(Records from a pointing dataset)
===

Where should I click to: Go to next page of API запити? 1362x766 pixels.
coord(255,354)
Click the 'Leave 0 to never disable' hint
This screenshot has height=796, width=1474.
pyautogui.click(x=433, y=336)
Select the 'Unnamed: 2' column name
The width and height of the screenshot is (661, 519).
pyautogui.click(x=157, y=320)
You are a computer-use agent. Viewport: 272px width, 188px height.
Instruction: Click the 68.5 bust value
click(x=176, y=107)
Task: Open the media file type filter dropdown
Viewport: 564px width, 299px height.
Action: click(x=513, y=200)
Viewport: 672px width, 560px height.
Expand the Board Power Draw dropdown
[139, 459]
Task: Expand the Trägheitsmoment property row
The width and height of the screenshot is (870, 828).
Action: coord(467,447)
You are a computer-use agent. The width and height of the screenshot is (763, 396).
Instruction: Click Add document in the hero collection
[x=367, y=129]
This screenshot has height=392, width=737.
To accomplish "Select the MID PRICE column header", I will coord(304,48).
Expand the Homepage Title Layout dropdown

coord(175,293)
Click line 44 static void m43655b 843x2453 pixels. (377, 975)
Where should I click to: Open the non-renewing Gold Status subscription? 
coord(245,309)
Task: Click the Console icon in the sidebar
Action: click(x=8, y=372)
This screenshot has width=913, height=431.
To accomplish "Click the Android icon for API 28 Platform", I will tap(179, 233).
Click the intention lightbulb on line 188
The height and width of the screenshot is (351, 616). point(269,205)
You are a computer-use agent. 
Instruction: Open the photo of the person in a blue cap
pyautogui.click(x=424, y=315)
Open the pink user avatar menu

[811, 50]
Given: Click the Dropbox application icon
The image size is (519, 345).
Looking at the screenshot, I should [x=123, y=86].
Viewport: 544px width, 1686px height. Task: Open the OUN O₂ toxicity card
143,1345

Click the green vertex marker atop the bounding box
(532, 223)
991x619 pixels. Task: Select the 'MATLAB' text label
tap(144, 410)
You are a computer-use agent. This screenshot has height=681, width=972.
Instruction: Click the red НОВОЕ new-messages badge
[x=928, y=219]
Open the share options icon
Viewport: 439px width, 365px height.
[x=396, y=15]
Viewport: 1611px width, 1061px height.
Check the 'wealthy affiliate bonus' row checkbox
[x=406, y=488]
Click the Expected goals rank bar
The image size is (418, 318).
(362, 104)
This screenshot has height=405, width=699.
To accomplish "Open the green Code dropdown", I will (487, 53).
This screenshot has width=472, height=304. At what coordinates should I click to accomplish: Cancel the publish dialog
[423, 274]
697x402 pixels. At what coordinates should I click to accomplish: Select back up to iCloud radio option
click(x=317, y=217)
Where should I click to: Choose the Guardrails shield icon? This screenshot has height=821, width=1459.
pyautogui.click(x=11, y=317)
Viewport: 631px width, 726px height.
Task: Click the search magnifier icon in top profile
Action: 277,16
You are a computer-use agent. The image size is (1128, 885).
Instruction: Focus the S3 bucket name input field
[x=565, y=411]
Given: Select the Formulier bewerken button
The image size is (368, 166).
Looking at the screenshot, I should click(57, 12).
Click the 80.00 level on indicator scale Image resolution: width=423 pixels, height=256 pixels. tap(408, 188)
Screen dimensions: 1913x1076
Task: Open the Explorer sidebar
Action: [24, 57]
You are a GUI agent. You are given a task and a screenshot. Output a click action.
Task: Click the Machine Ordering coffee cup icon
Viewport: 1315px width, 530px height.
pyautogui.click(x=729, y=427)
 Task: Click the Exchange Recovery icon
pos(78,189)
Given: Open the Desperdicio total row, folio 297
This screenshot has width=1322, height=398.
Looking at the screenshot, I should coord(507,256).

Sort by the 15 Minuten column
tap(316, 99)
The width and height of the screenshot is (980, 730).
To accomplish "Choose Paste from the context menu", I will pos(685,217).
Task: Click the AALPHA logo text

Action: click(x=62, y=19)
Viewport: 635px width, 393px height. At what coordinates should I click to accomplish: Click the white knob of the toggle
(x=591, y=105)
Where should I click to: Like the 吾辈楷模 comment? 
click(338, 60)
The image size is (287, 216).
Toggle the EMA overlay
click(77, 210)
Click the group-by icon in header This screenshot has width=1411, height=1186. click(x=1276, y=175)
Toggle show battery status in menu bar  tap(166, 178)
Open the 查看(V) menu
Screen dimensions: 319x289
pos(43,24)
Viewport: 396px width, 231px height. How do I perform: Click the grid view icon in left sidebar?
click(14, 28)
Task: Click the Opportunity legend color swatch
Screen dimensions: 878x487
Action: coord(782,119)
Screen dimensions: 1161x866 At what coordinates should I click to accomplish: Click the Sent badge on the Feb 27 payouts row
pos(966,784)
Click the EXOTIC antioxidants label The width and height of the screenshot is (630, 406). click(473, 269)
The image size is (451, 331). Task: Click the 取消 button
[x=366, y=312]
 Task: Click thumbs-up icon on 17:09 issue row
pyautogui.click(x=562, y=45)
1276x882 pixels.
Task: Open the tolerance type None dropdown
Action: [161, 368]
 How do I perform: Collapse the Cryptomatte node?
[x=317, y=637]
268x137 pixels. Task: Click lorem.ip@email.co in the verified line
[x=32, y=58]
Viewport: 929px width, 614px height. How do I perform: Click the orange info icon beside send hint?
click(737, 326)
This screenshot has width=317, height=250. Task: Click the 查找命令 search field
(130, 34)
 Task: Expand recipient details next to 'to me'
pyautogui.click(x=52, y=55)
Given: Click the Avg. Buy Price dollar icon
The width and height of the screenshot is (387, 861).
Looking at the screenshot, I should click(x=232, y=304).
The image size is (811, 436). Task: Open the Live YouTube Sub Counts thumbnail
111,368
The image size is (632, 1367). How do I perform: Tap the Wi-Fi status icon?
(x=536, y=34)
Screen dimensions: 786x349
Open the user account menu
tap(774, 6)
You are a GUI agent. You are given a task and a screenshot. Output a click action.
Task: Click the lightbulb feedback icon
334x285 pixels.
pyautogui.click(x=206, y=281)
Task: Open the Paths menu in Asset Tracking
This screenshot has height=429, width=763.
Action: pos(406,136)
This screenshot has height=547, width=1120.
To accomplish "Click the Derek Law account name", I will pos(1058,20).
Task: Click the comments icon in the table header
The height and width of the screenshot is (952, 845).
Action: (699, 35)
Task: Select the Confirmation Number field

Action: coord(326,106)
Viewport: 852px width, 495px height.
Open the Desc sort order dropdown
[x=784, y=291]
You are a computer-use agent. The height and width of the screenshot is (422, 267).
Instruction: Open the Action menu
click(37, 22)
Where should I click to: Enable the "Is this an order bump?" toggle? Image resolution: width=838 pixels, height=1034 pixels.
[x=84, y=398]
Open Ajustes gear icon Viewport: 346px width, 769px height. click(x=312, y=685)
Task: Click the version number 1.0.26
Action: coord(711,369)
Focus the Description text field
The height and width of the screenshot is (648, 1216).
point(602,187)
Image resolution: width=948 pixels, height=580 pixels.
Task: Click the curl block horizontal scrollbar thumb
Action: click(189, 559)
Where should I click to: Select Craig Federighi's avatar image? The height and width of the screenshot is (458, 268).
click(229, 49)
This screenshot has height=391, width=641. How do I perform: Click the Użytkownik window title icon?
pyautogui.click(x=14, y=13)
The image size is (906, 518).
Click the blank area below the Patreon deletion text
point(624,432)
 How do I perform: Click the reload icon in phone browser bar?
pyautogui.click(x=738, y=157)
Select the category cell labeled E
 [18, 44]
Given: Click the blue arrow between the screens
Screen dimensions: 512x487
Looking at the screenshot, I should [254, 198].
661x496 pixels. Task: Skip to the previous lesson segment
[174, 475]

===

* WHAT YOU SHOULD DO
Extract every line of the items above that contains the string "next". Case counts, so a line with the word in different capitalization does not match.

* SOLUTION TO THE EXERCISE
Where should I click to: Go to next page of API запити? 1362x766 pixels.
 Task: Expand recipient details next to 'to me'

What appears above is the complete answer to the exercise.